____ GIVEN RECORDS
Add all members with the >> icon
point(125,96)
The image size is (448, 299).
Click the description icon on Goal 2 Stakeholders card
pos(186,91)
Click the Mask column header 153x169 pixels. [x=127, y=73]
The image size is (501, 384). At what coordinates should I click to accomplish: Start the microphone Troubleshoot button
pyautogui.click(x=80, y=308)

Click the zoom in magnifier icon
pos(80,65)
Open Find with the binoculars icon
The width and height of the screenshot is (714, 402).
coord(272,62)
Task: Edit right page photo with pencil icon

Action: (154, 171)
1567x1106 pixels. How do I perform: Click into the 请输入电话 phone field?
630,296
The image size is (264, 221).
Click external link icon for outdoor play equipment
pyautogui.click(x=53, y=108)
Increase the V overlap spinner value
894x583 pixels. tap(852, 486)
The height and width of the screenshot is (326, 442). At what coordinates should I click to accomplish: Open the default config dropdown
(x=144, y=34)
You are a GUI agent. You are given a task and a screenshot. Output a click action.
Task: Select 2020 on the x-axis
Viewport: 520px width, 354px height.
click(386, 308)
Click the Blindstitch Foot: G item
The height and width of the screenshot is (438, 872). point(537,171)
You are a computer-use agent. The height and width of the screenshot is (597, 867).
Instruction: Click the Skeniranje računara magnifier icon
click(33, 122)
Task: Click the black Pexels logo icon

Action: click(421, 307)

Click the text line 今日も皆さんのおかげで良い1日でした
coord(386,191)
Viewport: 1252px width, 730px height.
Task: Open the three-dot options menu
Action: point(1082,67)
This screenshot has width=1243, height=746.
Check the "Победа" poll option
________
**ASSIGNMENT**
Line by line, retype all the entries exactly as they are shown.

**EXERCISE RESULT**
Add all members with the >> icon
point(125,96)
The image size is (448, 299).
Click the description icon on Goal 2 Stakeholders card
pos(186,91)
Click the Mask column header 153x169 pixels. [x=127, y=73]
The image size is (501, 384). At what coordinates should I click to accomplish: Start the microphone Troubleshoot button
pyautogui.click(x=80, y=308)

Click the zoom in magnifier icon
pos(80,65)
Open Find with the binoculars icon
The width and height of the screenshot is (714, 402).
coord(272,62)
Task: Edit right page photo with pencil icon

Action: (154, 171)
1567x1106 pixels. How do I perform: Click into the 请输入电话 phone field?
630,296
The image size is (264, 221).
Click external link icon for outdoor play equipment
pyautogui.click(x=53, y=108)
Increase the V overlap spinner value
894x583 pixels. tap(852, 486)
The height and width of the screenshot is (326, 442). At what coordinates should I click to accomplish: Open the default config dropdown
(x=144, y=34)
You are a GUI agent. You are given a task and a screenshot. Output a click action.
Task: Select 2020 on the x-axis
Viewport: 520px width, 354px height.
click(386, 308)
Click the Blindstitch Foot: G item
The height and width of the screenshot is (438, 872). point(537,171)
You are a computer-use agent. The height and width of the screenshot is (597, 867).
Instruction: Click the Skeniranje računara magnifier icon
click(33, 122)
Task: Click the black Pexels logo icon

Action: click(421, 307)

Click the text line 今日も皆さんのおかげで良い1日でした
coord(386,191)
Viewport: 1252px width, 730px height.
Task: Open the three-dot options menu
Action: point(1082,67)
This screenshot has width=1243, height=746.
Check the "Победа" poll option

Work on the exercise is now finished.